The backpropagation algorithm is like the boss of a company who suddenly sees that there is a drop in the company’s sales volume. What he does is go department by department, in the opposite direction to the production chain, investigating the fault that each department has in the decline in sales and taking the appropriate measures in each one of them.
In a similar way, the backpropagation algorithm starts with the final loss value and works backwards, from the deepest to the shallowest neuron layers, calculating the contribution of each network node to the network loss value. Once this calculation is done, it adjusts the weights according to the learning rate in the opposite direction of the gradient vector calculated using the gradient descent algorithm.
Simple, right? With all that said, we can now assemble all the components to understand how a simple neural network works.
Assembling the network
In the fourth figure you can see schematized the operation of a neural network. The steps that the network follows are the following:
1. Take a set of input variables (x) and the corresponding real values of the variable we want to predict (y).
2. Run the model once (forward pass) to get the model predictions for the variable “y”.
3. Calculate the loss of the model, the difference between the actual values and the predictions.
4. Calculate the loss gradient at each node in the retrograde direction (backpropagation).
5. The weights are modified in the opposite direction to the gradient vector (multiplying them by the learning rate).
6. The model is executed again with the new weights, returning again to step 3 and repeating the cycle the necessary number of times so that the loss of the model is minimal.
All this process of trial and error constitutes the training of the network, during which it learns which are the values of the weights that minimize the los of the model.
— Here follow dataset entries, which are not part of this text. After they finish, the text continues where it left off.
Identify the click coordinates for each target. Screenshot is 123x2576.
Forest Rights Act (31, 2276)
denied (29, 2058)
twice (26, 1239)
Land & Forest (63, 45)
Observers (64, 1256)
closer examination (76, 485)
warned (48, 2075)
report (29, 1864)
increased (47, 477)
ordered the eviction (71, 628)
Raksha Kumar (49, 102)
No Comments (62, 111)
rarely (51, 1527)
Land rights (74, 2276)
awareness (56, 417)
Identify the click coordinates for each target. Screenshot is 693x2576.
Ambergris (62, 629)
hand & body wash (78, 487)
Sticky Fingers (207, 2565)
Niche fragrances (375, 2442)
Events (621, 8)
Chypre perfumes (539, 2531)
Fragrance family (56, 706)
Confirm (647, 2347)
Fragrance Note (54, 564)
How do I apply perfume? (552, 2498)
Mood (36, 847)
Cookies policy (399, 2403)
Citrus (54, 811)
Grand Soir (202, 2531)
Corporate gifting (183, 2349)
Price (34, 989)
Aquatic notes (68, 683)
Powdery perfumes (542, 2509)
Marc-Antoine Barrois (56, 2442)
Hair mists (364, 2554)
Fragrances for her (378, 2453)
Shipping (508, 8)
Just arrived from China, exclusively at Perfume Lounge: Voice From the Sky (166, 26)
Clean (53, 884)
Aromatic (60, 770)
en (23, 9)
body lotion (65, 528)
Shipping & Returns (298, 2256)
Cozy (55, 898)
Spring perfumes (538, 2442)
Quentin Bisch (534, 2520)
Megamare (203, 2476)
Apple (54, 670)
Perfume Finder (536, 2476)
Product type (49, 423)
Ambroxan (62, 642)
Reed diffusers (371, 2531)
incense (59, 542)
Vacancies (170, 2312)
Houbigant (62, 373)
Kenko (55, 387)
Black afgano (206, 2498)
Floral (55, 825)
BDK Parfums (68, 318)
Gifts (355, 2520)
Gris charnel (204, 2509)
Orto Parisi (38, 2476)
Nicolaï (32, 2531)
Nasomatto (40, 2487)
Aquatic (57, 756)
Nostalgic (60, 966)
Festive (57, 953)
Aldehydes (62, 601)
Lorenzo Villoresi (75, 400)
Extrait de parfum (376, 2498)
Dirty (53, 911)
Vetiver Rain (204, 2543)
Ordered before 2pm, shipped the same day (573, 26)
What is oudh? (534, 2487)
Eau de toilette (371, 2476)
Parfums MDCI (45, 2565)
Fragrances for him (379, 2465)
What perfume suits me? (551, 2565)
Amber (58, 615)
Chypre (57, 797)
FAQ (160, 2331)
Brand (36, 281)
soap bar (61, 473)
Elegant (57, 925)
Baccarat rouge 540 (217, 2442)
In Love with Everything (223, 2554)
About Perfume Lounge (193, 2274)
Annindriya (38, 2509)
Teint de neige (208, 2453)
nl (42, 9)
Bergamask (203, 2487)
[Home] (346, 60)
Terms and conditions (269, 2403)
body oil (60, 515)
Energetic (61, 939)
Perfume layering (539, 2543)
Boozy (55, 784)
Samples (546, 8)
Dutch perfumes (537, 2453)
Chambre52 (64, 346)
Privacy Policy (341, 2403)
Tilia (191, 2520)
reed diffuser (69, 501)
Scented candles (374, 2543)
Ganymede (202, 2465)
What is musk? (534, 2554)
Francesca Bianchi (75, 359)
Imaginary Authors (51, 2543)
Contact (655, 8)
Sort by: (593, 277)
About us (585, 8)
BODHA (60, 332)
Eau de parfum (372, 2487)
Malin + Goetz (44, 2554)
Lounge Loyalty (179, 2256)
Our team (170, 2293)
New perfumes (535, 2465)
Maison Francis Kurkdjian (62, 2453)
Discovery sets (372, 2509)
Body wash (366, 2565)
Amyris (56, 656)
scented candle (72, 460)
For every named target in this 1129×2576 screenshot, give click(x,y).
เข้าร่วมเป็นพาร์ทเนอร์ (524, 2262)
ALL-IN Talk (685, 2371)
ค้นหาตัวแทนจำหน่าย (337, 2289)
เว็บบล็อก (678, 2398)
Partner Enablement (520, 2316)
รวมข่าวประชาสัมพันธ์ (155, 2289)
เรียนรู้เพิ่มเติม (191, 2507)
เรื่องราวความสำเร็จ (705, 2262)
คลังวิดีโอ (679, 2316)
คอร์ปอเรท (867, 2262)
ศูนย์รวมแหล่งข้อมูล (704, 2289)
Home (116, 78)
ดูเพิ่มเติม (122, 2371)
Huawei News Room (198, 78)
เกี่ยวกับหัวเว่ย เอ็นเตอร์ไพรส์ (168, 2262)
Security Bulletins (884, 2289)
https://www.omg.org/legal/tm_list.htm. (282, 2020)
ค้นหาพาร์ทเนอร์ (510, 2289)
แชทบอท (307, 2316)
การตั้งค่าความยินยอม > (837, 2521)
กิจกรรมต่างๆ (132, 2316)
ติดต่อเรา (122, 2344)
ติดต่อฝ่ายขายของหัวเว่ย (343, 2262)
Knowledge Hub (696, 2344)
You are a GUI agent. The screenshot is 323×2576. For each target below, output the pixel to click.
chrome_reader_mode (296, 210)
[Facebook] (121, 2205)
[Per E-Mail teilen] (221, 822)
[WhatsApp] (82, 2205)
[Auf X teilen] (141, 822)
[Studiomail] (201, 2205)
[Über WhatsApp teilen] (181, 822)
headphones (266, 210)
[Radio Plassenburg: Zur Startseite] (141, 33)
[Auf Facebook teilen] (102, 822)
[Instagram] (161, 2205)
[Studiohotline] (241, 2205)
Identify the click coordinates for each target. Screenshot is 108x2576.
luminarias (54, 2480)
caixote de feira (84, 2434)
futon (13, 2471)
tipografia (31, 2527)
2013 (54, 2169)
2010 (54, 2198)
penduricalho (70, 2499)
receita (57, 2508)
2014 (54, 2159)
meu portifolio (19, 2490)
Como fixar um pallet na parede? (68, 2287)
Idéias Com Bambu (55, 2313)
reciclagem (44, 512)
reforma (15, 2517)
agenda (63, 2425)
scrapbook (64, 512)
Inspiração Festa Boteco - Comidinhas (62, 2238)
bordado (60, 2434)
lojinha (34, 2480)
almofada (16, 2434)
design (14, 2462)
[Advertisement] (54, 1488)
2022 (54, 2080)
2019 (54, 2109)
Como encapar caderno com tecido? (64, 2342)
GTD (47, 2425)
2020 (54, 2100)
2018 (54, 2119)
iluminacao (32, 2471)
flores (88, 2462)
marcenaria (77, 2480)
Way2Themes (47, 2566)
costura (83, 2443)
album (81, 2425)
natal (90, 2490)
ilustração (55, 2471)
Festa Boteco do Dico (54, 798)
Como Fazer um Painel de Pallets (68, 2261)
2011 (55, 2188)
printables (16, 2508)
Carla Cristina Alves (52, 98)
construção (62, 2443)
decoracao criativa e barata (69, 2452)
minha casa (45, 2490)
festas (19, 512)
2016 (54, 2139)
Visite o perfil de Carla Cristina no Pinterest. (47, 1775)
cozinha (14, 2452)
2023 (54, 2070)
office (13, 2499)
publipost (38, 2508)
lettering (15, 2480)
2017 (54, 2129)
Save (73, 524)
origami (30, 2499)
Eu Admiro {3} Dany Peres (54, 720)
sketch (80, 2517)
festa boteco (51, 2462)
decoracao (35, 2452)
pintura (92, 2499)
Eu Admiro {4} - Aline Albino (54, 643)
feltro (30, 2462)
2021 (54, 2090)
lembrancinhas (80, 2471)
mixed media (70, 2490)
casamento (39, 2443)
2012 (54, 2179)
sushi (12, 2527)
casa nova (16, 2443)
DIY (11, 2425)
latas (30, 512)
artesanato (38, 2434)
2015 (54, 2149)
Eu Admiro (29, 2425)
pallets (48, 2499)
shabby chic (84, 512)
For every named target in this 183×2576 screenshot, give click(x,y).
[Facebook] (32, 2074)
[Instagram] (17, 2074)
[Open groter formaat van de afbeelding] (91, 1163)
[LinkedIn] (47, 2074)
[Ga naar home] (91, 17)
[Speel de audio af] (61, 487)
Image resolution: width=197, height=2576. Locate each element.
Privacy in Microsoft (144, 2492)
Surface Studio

Each of these cycles is called an epoch, and each of these epochs can be done with all the data in the model or, more commonly, with portions of data called batches.
Once the model has been trained, it will be ready to predict the value of “y” from data with which it has not been in contact during the training phase and for which the real value of the variable is unknown.
We’re leaving…
I hope that, with everything said in this post, you have intuitively understood how an artificial neural network works and how they have nothing of magic and a lot of ingenuity and mathematical science.
In any case, I must confess to you that it still seems like something magical to me, even though I understand a little bit of the mathematical logic on which networks are based. We have only scratched the surface of how the simplest networks work. There are more types of connections, more types of networks, and more functions and techniques that can be used to optimize the performance of the network in this continuous struggle between overfitting and applicability or ability to predict results with unknown data. But that is another story…